To CROs, a poorly written CSR suggests a slap-dash approach to study conduct – and this will impact the trust held in the CRO by anyone who sees the report. If you are a small biotech, a poorly written report can be taken to reflect on the quality of your science. Furthermore, slow reporting often delays the start of the next study – this could well have a crippling impact on a crucial payment milestone or investment decision.
Cycling back down the fiscal hierarchy, the expense of correcting a poorly delivered CSR can almost equal that of writing the original document in the first place. It would be impossible to estimate the value of the time that would have been saved getting it right the first time. Quality management principles within GCP explicitly emphasise prevention over correction and the implementation of documented review and QC procedures [4,5].

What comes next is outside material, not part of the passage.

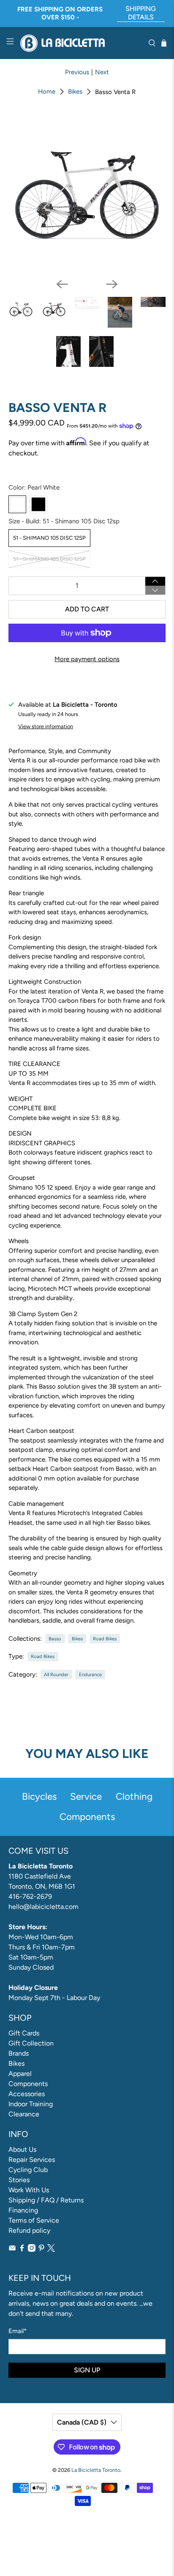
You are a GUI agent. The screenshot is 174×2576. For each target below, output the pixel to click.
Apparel (20, 2074)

This brings us to one final point: English remains the lingua franca of the pharmaceutical industry. Poorly constructed arguments may devalue the final deal you can negotiate when selling out to Big Pharma. Ultimately, the cost of leaving responsibility for the CSR to teams not experienced in CSR development is delayed delivery, steep and interrupted learning curves for untrained staff and poor-quality documents that struggle to inform or impress the reader. The consequences could be worse still if you miss some essential step introduced in recent changes to regulations. In addition, public disclosure initiatives and journal publication standards increasingly expect alignment between CSRs, trial registries and manuscripts, making precision and clarity even more important [7].
References
- International Conference on Harmonisation. ICH Harmonised Tripartite Guideline E3: Structure and Content of Clinical Study Reports. Geneva: ICH; 1995.
- European Medicines Agency. Reflection paper on expectations for electronic source data and data transcribed to electronic data collection tools in clinical trials. London: EMA; 2010.
- Niche Science & Technology (2016). An Insider’s Insight into Clinical Study Reports.
- International Conference on Harmonisation. ICH Harmonised Tripartite Guideline E6(R1): Good Clinical Practice. Geneva: ICH; 1996.
- US Food and Drug Administration. Guidance for Industry: Submission of Clinical Study Reports. Silver Spring (MD): FDA; 1998.
- DiMasi JA, Hansen RW, Grabowski HG. The price of innovation: new estimates of drug development costs. J Health Econ. 2003;22(2):151-185.
- Chan AW, Song F, Vickers A, Jefferson T, Dickersin K, Gøtzsche PC, et al. Increasing value and reducing waste: addressing inaccessible research. Lancet. 2014;383(9913):257-266.